The fake baby of this novel’s not-messing-about title is, as is quickly made clear, no ordinary doll. A newspaper report notes when it’s stolen from a lingerie store by Jaanvi Gilfillan:
‘Valued at over $5,000, it was hand-painted by American reborn artist Genevieve Lusk in an extremely lifelike manner to resemble a real infant.’
Why would anyone steal a silicone doll, let alone dress it in baby clothes, caress it lovingly, take it for walks?
The bereaved. Jaanvi is in deep mourning for the son she and husband Mark lost after just a few days. Anyone whose baby has died or even – I use the word advisedly – suffered a miscarriage knows the emotional devastation it can wreak. Such a loss leaves a gap that needs to be filled. Still, these dolls – widely known as reborns and which are available for “adoption” – are, to outsiders, seriously creepy. Some are even created from 3D scans of live newborns. Mark, an aloof and irksomely rational accountant (and gym bunny), is seriously spooked by his wife’s actions, though it manifests, as it sometimes does, as anger and rejection.
Jaanvi knows that the doll is made of plastic, at least on some level.
‘Look, Ayla, James’s been helping me – I mean, I know he’s not real, I’m not deluded, but to have him with me and pretend, it’s like being in a play. Remember when we were in that play? I was a tree and you were Little Red Riding Hood.’
‘How old were we?’
‘Maybe ten or eleven.’
Yet moments later she’s imagining Mark with James in the front pack, thanking her for bringing so much joy back into his life. Like everyone, Jaanvi has holidays from reality. Hers are just a little further afield. We are all capable of self-deception and the line between mental anguish and mental illness is sometimes slim, author Amy McDaid reminds us. Who among us hasn’t had intrusive thoughts and considering escaping all the unwanted attention by camping in a farmer’s field, digging a toilet and having only cows and roosters for company?
In fact, the book opens with Stephen, an itinerant with a penchant for mumbling rhymes and free-associative jabber and a far looser grip on reality than Jaanvi. He’s doing unbecoming things in Waikumete Cemetery, after visiting the grave of his murdered father. Then there’s Lucas Trout, the pharmacist with the Vonnegutian moniker and a fretful, down-at-the-mouth disposition, his volatile band of workers, and a mother who’s wildly bipolar.
Yes, troubled minds run through the book. But in amongst the grief and pain is a lot of humour, dry and well-observed, about relationships and society’s tutting expectations.
‘Should I wave them over?’
‘No! No, of course not. My god, Jaanvi. I’m out for a meal, the last thing I want to do is talk to people.’
The scene where Jaanvi — whose name is Indian though she isn’t; her mother is Rarotongan – goes on a regular walk with her sister and irrepressible mother through Auckland’s Victoria Park is a highlight.
It’s a confidently Auckland novel. Trout’s pharmacy is near K Rd, certainly the most interesting street in the country, and Stephen’s wanderings take him through the city’s patchwork of parks, to places and spaces off the beaten track, not least the Green Bay foreshore. It embraces the city’s real diversity, characters’ ethnic backgrounds, for instance, often only becoming apparent after we’ve met them.

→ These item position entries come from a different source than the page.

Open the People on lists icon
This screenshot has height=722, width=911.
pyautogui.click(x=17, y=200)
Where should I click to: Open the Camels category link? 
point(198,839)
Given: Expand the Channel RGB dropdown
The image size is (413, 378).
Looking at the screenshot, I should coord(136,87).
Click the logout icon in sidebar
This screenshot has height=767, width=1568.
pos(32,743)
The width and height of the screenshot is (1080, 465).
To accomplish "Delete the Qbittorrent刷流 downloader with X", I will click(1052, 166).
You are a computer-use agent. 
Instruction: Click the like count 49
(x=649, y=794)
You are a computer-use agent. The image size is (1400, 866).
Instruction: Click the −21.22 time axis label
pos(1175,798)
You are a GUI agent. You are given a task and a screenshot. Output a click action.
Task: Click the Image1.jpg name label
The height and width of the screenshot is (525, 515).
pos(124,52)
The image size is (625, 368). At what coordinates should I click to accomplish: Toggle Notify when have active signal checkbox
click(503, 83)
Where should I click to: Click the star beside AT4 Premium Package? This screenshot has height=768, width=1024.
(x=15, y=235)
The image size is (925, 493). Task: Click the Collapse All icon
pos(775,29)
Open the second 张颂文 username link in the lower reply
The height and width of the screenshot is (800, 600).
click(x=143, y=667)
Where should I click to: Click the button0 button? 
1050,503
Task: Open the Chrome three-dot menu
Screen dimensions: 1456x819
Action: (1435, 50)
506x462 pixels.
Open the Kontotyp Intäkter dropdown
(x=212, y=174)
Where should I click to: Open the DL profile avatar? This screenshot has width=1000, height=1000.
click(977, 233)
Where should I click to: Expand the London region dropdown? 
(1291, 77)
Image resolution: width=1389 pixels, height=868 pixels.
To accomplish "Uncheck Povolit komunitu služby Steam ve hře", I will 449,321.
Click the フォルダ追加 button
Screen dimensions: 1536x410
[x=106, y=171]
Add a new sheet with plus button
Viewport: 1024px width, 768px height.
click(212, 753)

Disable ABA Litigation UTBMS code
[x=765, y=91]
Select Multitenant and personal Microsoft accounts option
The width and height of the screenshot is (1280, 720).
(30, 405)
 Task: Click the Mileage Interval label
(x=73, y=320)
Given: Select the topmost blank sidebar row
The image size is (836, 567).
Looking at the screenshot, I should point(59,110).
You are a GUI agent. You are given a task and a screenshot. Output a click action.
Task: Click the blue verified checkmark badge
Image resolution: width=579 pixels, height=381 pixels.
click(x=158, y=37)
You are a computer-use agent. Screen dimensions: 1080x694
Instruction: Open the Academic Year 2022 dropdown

With three main characters there is quite a lot of plot, even if not much actually goes on, and it propels us along speedily with just a little dropping back and forth in time over the course of nine days. McDaid is clearly enjoying the creative freedom that madness offers authors, but aware of the accompanying responsibility, the danger of seeming to make fun of it. For a first novel, Fake Baby gets a great deal right. For me, the plates do start to wobble a little as the novel approaches its end. The book’s symbolism feels a smidgeon overdone, and you start to wonder if it really needed so many troubled characters. What’s real and what’s imagined also becomes a question when we are spending so much time inside paranoid heads. Do Stephen’s ramblings offer a clear window into past events, or are they random delusions? Some will appreciate not knowing, but sometimes it’s helpful to be sure.
There’s a ton of insight and authenticity here. McDaid is a neonatal nurse, so moments in NICU and a psychiatric hospital smell kosher, and she knows her carvedilol from her sildefanil. Did I mention it’s funny? That gets a giant tick for me. You can feel the author not quite able to resist her chafings, characters being rude about drivers using mobile phones, The Chaser, Facebook obsessives, grammar. I agreed entirely. The novel is fascinated with word play, and the text bubbles with references to random fascinations like spontaneous combustion and whether women in burkas wear nice lingerie. And there are splendid lines.
‘Little pieces of ice from her chest migrated to her eyes and sat there, doing nothing.’
The plates stay up, and all the strands come together in a way that’s not too neat. Redemption? You’d like to hope so. After all, a fake baby is not only a symbol of grief but also of healing. Even if it’s tempered by the hard reality that life, with all its jostling vicissitudes and imperfections, goes on.